— Exercise prompt —
Can you pull every one of the records below into your reply verbatim, with no character altered?

## start

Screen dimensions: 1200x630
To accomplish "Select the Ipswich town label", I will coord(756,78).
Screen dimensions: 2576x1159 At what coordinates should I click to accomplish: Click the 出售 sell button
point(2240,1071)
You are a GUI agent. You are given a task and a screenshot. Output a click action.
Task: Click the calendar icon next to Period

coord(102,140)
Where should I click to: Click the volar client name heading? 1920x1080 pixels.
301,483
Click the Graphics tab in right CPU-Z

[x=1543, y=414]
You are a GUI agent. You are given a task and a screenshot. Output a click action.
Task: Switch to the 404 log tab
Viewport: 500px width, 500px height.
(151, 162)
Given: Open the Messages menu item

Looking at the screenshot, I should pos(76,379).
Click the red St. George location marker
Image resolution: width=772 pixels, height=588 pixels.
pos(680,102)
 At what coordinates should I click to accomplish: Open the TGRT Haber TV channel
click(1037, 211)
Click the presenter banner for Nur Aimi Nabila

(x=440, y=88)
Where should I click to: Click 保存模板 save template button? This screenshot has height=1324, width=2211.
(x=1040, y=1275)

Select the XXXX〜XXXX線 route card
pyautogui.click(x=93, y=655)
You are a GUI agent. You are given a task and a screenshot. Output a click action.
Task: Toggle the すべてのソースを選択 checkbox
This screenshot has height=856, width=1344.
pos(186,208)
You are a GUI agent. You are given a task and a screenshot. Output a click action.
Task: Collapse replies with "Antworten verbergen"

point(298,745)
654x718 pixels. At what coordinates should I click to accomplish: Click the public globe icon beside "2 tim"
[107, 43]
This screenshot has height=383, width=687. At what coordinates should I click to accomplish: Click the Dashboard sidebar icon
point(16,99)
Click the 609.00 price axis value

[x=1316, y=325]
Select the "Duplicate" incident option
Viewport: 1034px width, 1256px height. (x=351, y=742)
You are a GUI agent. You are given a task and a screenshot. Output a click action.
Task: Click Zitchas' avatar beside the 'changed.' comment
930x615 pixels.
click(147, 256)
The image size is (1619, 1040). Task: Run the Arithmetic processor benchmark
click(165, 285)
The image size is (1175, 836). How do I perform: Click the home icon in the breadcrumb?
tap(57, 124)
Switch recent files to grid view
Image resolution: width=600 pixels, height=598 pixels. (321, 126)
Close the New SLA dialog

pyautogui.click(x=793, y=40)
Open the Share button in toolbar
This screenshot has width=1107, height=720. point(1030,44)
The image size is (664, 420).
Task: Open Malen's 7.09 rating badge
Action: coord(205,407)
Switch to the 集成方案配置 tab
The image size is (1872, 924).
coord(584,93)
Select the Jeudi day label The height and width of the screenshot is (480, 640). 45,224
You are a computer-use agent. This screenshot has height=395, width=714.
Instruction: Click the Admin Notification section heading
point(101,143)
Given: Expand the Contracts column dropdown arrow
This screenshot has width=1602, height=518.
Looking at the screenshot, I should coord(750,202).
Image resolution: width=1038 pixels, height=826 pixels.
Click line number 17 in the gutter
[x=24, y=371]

## end

— Exercise answer —
Screen dimensions: 1200x630
To accomplish "Select the Ipswich town label", I will coord(756,78).
Screen dimensions: 2576x1159 At what coordinates should I click to accomplish: Click the 出售 sell button
point(2240,1071)
You are a GUI agent. You are given a task and a screenshot. Output a click action.
Task: Click the calendar icon next to Period

coord(102,140)
Where should I click to: Click the volar client name heading? 1920x1080 pixels.
301,483
Click the Graphics tab in right CPU-Z

[x=1543, y=414]
You are a GUI agent. You are given a task and a screenshot. Output a click action.
Task: Switch to the 404 log tab
Viewport: 500px width, 500px height.
(151, 162)
Given: Open the Messages menu item

Looking at the screenshot, I should pos(76,379).
Click the red St. George location marker
Image resolution: width=772 pixels, height=588 pixels.
pos(680,102)
 At what coordinates should I click to accomplish: Open the TGRT Haber TV channel
click(1037, 211)
Click the presenter banner for Nur Aimi Nabila

(x=440, y=88)
Where should I click to: Click 保存模板 save template button? This screenshot has height=1324, width=2211.
(x=1040, y=1275)

Select the XXXX〜XXXX線 route card
pyautogui.click(x=93, y=655)
You are a GUI agent. You are given a task and a screenshot. Output a click action.
Task: Toggle the すべてのソースを選択 checkbox
This screenshot has height=856, width=1344.
pos(186,208)
You are a GUI agent. You are given a task and a screenshot. Output a click action.
Task: Collapse replies with "Antworten verbergen"

point(298,745)
654x718 pixels. At what coordinates should I click to accomplish: Click the public globe icon beside "2 tim"
[107, 43]
This screenshot has height=383, width=687. At what coordinates should I click to accomplish: Click the Dashboard sidebar icon
point(16,99)
Click the 609.00 price axis value

[x=1316, y=325]
Select the "Duplicate" incident option
Viewport: 1034px width, 1256px height. (x=351, y=742)
You are a GUI agent. You are given a task and a screenshot. Output a click action.
Task: Click Zitchas' avatar beside the 'changed.' comment
930x615 pixels.
click(147, 256)
The image size is (1619, 1040). Task: Run the Arithmetic processor benchmark
click(165, 285)
The image size is (1175, 836). How do I perform: Click the home icon in the breadcrumb?
tap(57, 124)
Switch recent files to grid view
Image resolution: width=600 pixels, height=598 pixels. (321, 126)
Close the New SLA dialog

pyautogui.click(x=793, y=40)
Open the Share button in toolbar
This screenshot has width=1107, height=720. point(1030,44)
The image size is (664, 420).
Task: Open Malen's 7.09 rating badge
Action: coord(205,407)
Switch to the 集成方案配置 tab
The image size is (1872, 924).
coord(584,93)
Select the Jeudi day label The height and width of the screenshot is (480, 640). 45,224
You are a computer-use agent. This screenshot has height=395, width=714.
Instruction: Click the Admin Notification section heading
point(101,143)
Given: Expand the Contracts column dropdown arrow
This screenshot has width=1602, height=518.
Looking at the screenshot, I should coord(750,202).
Image resolution: width=1038 pixels, height=826 pixels.
Click line number 17 in the gutter
[x=24, y=371]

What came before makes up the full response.